EXTRAIT DU TEXTE.
La période durant laquelle King joua un rôle de premier plan dans les finances canadiennes fut donc brève, mais il laissa indubitablement sa marque. Ainsi, il imposa un style que son collègue banquier George Hague qualifiait de « tranchant ». Il était « tout à fait indifférent aux opinions et aux sentiments des agents et des directeurs » de la Banque de Montréal et ne se souciait pas davantage de ce que les dirigeants des autres banques pensaient de lui ou de sa gestion. En 1867, après une rencontre « notoire[ment] » orageuse avec des délégués de plusieurs autres banques, George Worts de la Banque de Toronto demanda : « Cet homme est-il un petit Dieu pour oser traiter les représentants de toutes les autres banques de cette façon ? » Même un des alliés de King, sir John Rose*, membre du conseil d’administration de la Banque de Montréal de 1859 à 1867 puis ministre des Finances de 1867 à 1869, concédait que c’était un « type très bizarre ».

L’agressivité de King contribua à raccourcir sa carrière à la Banque de Montréal. Néanmoins, tant qu’il y travailla, il exerça une influence considérable sur les affaires de l’établissement, qui étaient loin d’être saines quand il assuma la fonction de directeur général en mars 1863. À l’assemblée annuelle de la banque, plus tard cette année-là, les actionnaires apprirent qu’on avait réduit la réserve de 100 000 $ pour compenser les pertes. Sous la direction de King, rien ne vint s’ajouter à la réserve en 1864 ni en 1865 mais, de 1866 à 1869, elle reçut un apport de 1,3 million de dollars. Pour réussir ce renversement de situation, King donna un grand coup de balai dans les opérations de la banque au Haut-Canada, où les mauvaises créances étaient trop nombreuses, et améliora la position de la banque par rapport à ses concurrentes en resserrant les liens avec le gouvernement du Canada.

Au moment de son entrée en fonction, King avait la ferme conviction que, dans le Haut-Canada, la plupart des banques canadiennes, dont la sienne, avaient consenti trop de crédit commercial sans obtenir de garanties suffisantes. Il s’employa donc à réduire de façon assez radicale le crédit offert par sa banque dans cette province. Dès 1867, le conseil d’administration pouvait affirmer avoir « fait des virements de un million de dollars dont [il avait perdu] la presque totalité en se dépêtrant du régime commercial qui régnait depuis si longtemps dans le Haut-Canada ». Du point de vue de la Banque de Montréal, il était essentiel qu’il y ait « élimination des services bancaires dans les districts où les transactions commerciales ne présent[aient] pas d’avantages sous forme de garanties légitimes ».

EXERCICE.
Répondez, s'il vous plaît, à ces questions sur l'extrait consacré à King et à la Banque de Montréal.
(a) Quel banquier qualifiait de « tranchant » le style de King ?
(b) En quel mois et en quelle année King assuma-t-il la fonction de directeur général ?
(c) Quel apport la réserve de la banque reçut-elle de 1866 à 1869 ?
Le matériel n'est pas nécessaire pour répondre.

DONNÉES FOURNIES.
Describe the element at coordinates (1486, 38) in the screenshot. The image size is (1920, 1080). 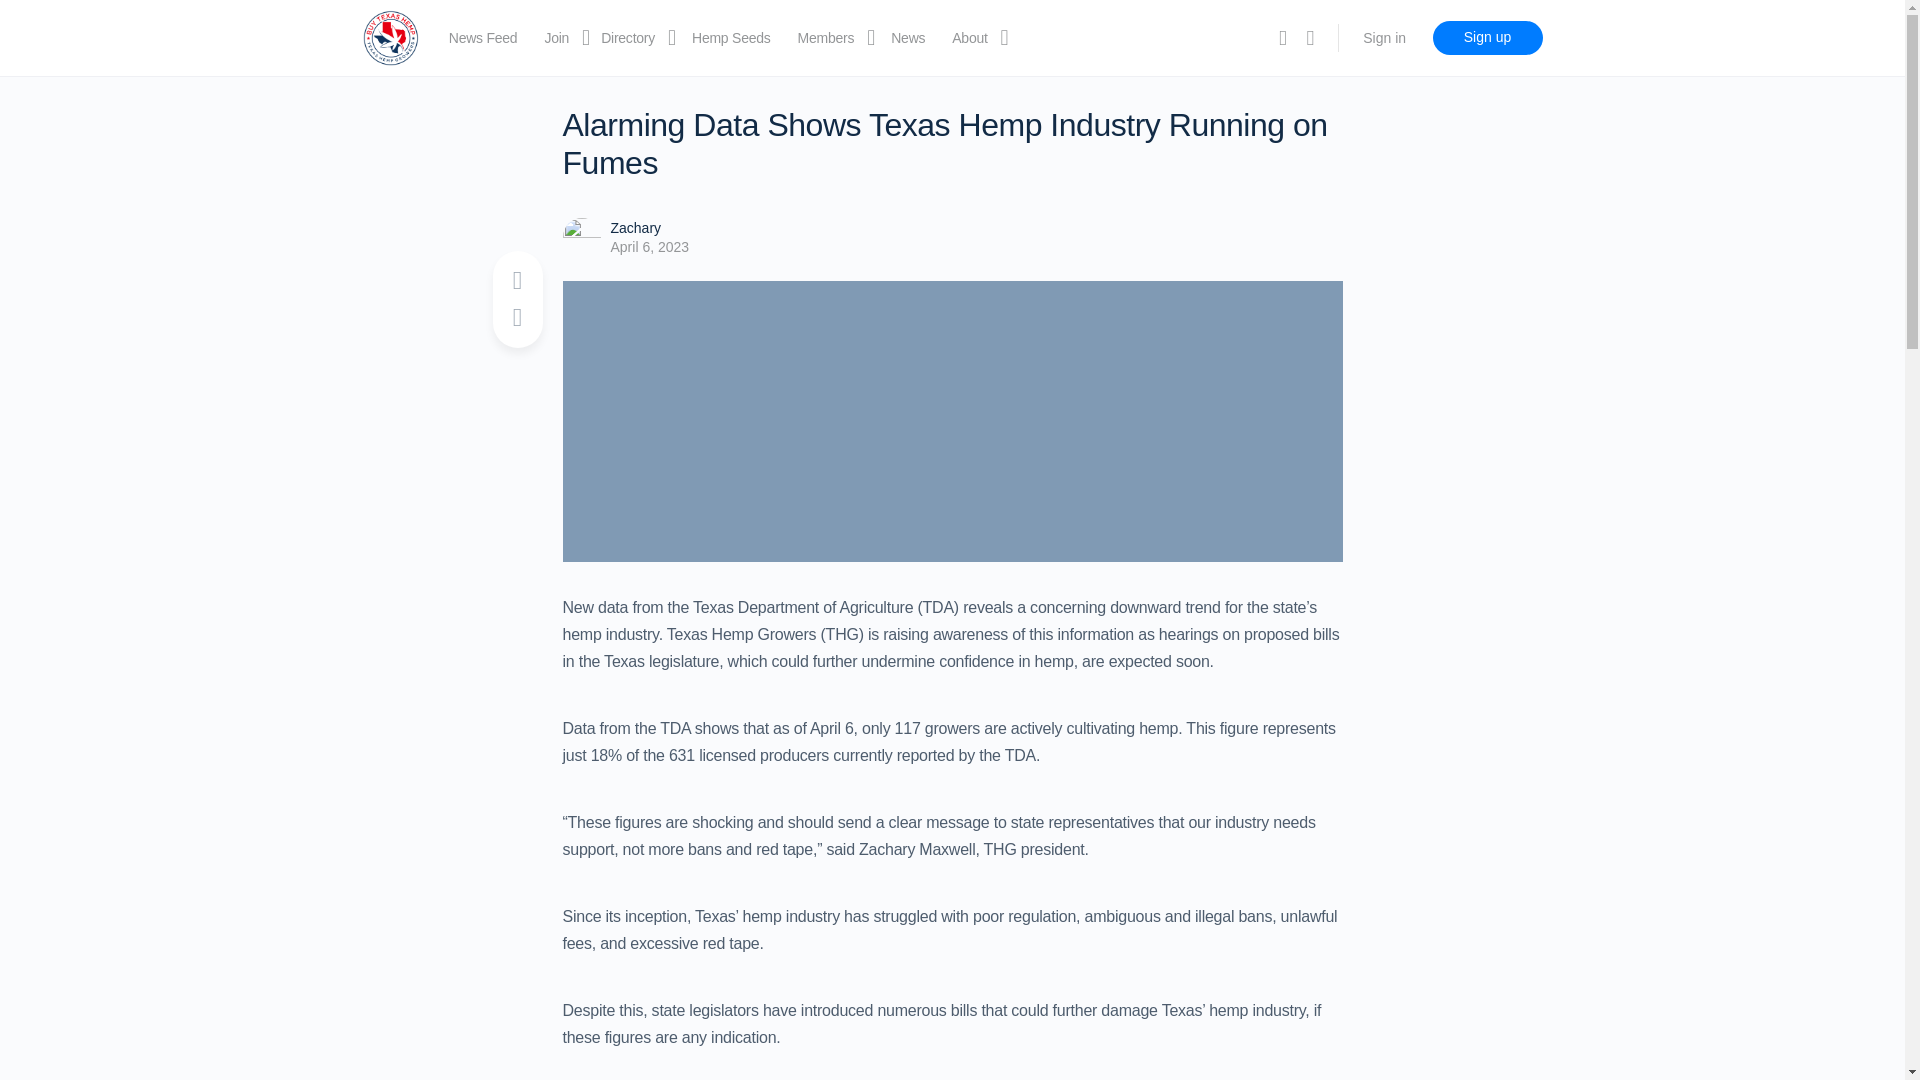
I see `Sign up` at that location.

CORRIGÉ COMPLET.
(a) George Hague.
(b) En mars 1863.
(c) Un apport de 1,3 million de dollars.